### [SELECTED PASSAGE]
================

A questioner asked why, when GPs commit the majority of NHS resources, are budgets, data and management resources provided for the initiative so often described as inadequate.
“Probably because they are,” responded Mr Stevens. “GP commissioners should have much more latitude to describe what they want. In general, I think the commissioning process is under-resourced.”
He added: “The flip-side of devolved commissioning to GPs is that PCTs must pay more attention to the commissioning of GP services if they are to be serious about addressing health inequalities.”
While Mr Donald concurred, Mr Belfield was more optimistic, noting a third of practices now report to the DH that they are getting useful indicative budgetary information. Stockport PCT had delegated 90 per cent of its budget down to its practice based commissioners, he reported, while Hampshire PCT, the country’s largest, had delegated its management budget.
Transformation not complication
Discussion turned to the subject of demystifying the complexities of commissioning. For Mr Donald, “avoidance of jargon is the key”.
“It’s human nature to overcomplicate things. This isn’t just about performance management, it’s about transformation,” added Mr Belfield. “If we don’t get this right there is a real risk of defaulting back to traditional NHS command and control. Changing the whole way of working takes time. We need to give commissioning some time and not beat ourselves up in the meantime.”

================

[Stored data entries]
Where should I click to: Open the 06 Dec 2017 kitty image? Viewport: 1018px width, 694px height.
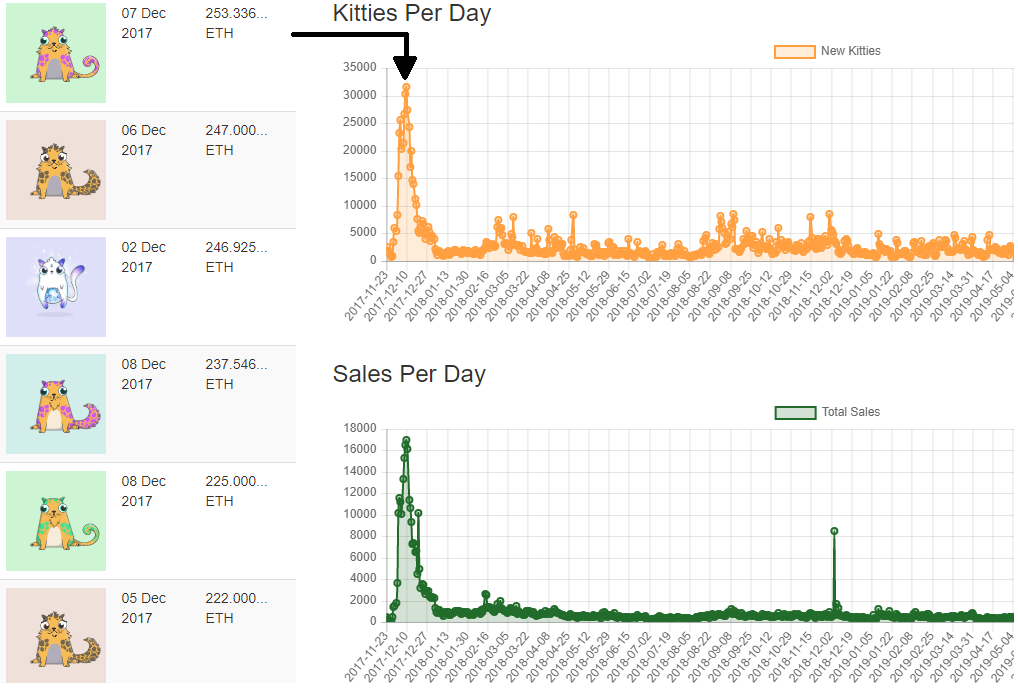click(x=56, y=170)
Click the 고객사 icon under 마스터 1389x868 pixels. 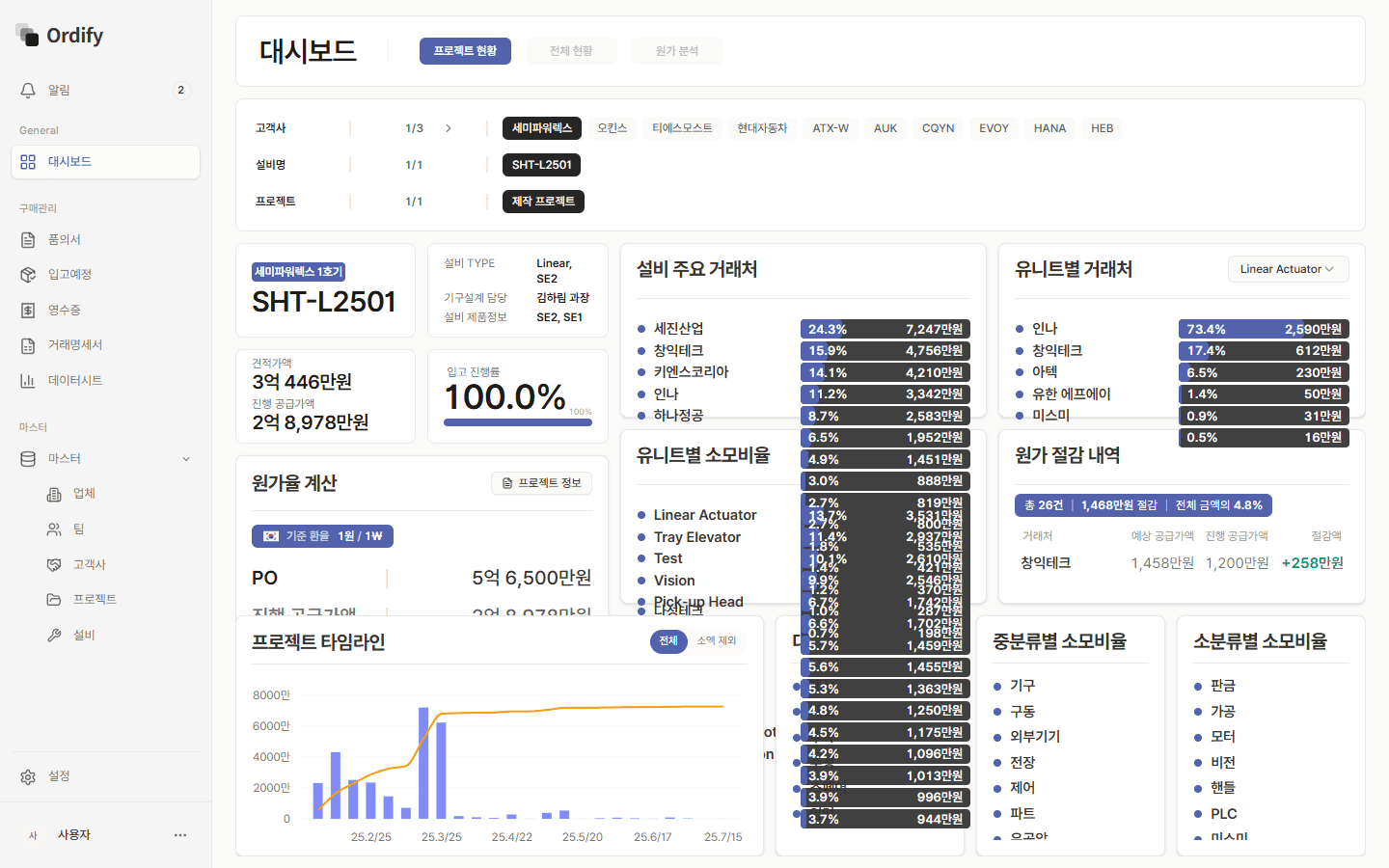coord(55,563)
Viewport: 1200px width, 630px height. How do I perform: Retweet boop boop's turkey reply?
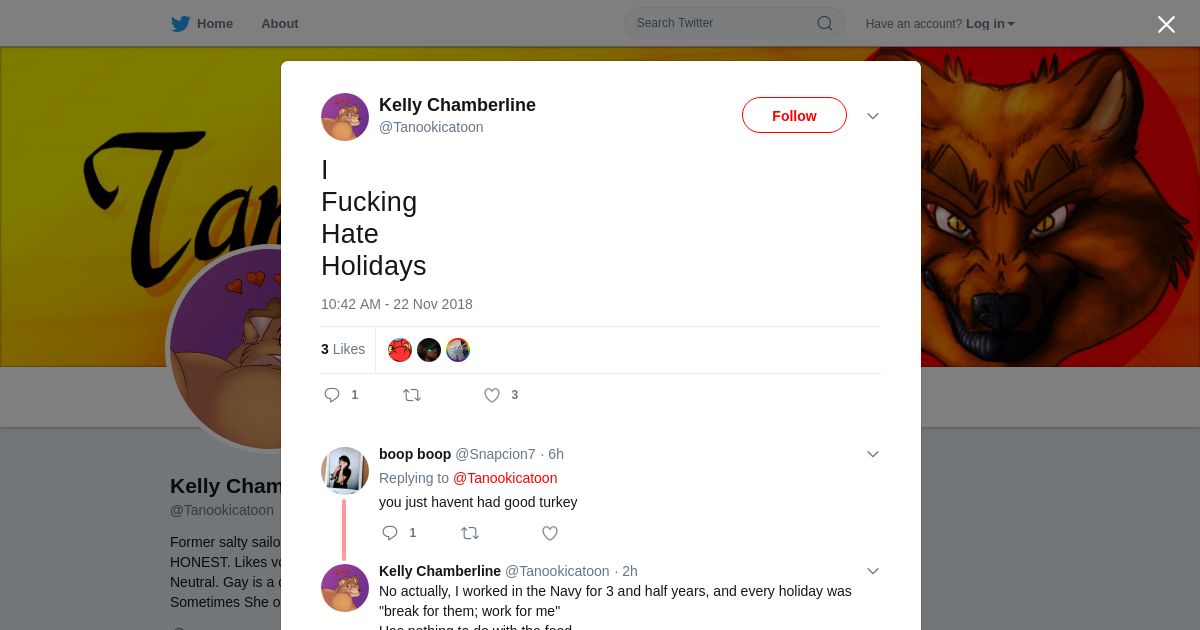[x=469, y=533]
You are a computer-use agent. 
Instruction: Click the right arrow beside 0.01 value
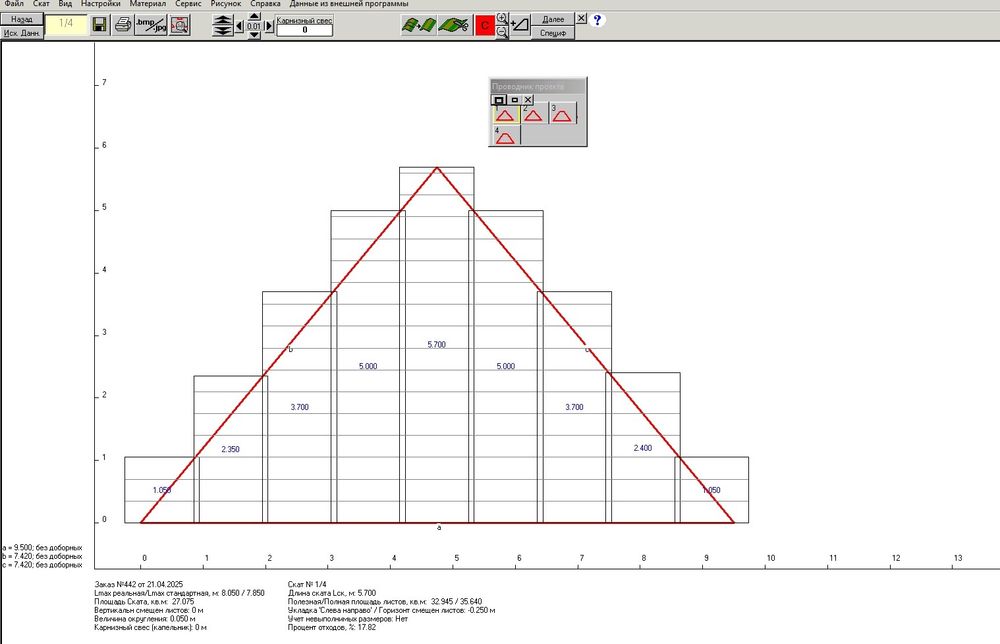[268, 26]
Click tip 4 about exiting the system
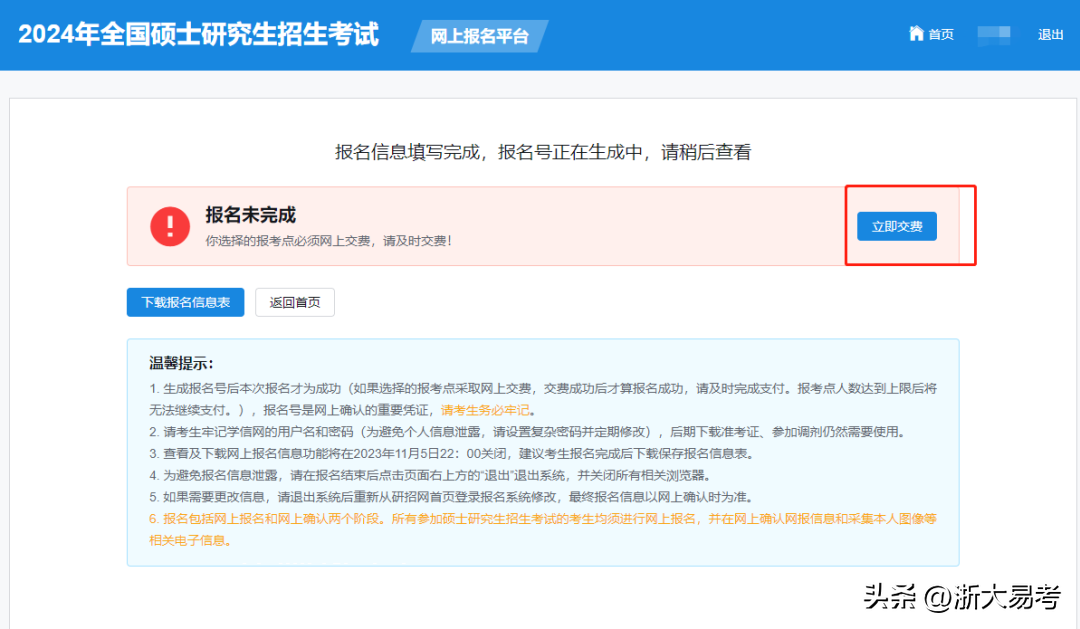This screenshot has height=629, width=1080. click(x=428, y=475)
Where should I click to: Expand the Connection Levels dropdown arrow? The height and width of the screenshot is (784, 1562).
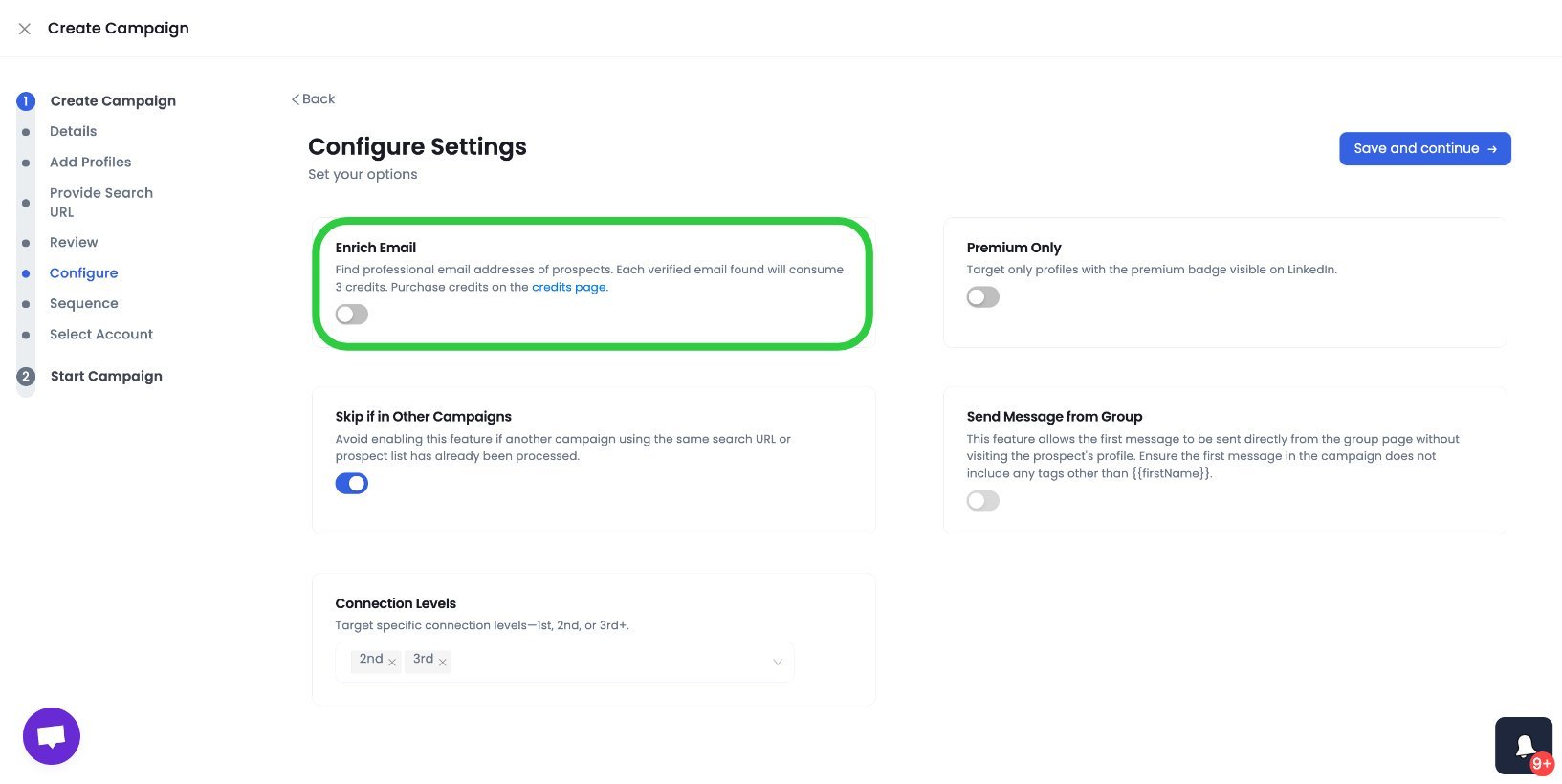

================

### [TASK LIST]
A) In the passage on GP commissioning, what share of its budget had Stockport PCT delegated to its practice based commissioners?
B) Reproduce word for word the stretch of the passage on GP commissioning from "While Mr Donald" through "its management budget.".

### [COMPLETED EXERCISE]
A) Stockport PCT had delegated 90 per cent of its budget.

B)
While Mr Donald concurred, Mr Belfield was more optimistic, noting a third of practices now report to the DH that they are getting useful indicative budgetary information. Stockport PCT had delegated 90 per cent of its budget down to its practice based commissioners, he reported, while Hampshire PCT, the country’s largest, had delegated its management budget.